Not only did he help her with balance and foot position, tips that had her riding “like a pro” after an hour, her mom said, he also gave her a feeling of belonging.
“He reaffirmed that anybody can skateboard, and any fear she had going into the skate park, he took that away because the boys all of the sudden weren’t scary, they were helpful,” said Thomas. “This new task that she wanted to try, she was able to accomplish because he helped her.”
By the time they left, Peyton was thrilled, and Thomas was grateful.
“When we left, my daughter was so happy — the look on her face, she was just elated,” Thomas said. “Her experience wouldn’t have been that good had he not stepped up and helped her. She might have given up on it.”
It turns out that the teenage boy is actually a 20-year-old avid skateboarder and coach, Ryan Carney, who played down his good deed and just did what felt natural, according to the Cambridge Times.
“The day of it … I didn’t think much of it to be honest,” he told the paper. “I don’t really know why it’s a big deal.”

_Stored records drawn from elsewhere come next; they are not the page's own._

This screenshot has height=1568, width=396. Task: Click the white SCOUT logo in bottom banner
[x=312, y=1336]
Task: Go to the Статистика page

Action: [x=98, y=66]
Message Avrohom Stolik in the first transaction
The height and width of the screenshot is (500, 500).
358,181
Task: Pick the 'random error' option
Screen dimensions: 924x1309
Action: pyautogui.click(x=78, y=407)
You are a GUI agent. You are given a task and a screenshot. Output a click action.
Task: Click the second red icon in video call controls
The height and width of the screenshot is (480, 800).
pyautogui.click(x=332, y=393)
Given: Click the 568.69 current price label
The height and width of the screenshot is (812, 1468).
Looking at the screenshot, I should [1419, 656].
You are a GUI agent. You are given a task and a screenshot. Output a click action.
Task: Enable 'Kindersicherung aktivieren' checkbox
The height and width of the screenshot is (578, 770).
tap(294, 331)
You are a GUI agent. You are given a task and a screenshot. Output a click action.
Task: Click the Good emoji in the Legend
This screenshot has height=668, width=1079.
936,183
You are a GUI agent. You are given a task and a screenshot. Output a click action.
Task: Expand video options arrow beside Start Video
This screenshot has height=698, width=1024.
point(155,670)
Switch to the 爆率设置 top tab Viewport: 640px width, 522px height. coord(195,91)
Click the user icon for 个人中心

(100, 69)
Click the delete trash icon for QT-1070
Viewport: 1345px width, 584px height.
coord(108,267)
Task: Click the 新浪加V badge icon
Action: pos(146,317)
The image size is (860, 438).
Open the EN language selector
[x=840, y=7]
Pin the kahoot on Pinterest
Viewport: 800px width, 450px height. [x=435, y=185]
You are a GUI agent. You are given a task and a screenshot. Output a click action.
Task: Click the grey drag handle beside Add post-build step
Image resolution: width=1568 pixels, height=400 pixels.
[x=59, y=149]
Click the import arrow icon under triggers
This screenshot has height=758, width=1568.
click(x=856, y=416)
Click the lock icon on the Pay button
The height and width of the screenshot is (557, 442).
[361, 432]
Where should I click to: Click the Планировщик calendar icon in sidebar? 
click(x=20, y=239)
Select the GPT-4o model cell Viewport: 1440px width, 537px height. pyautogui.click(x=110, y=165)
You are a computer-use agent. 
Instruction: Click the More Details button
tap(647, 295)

“I went up there just simply to be nice,” he added. “If I didn’t know what the heck I was doing, and I was in a place that could be intimidating at that age, I’d want someone to help me.”
Thomas says the fact that their helper may not be a teenager doesn’t diminish the impact it had on Peyton. And, she hopes the story will encourage people to have a more positive view of teen boys, especially those who skateboard and sometimes get a bad rap.
“I want people to know that the group of boys hanging out in a parking lot by their house might not be up to no good or trouble, they might just be looking for somewhere to skate,” Thomas said. “Sometimes as parents we make pre-judgments on teens and we have to remember that they’re just good kids deep down.”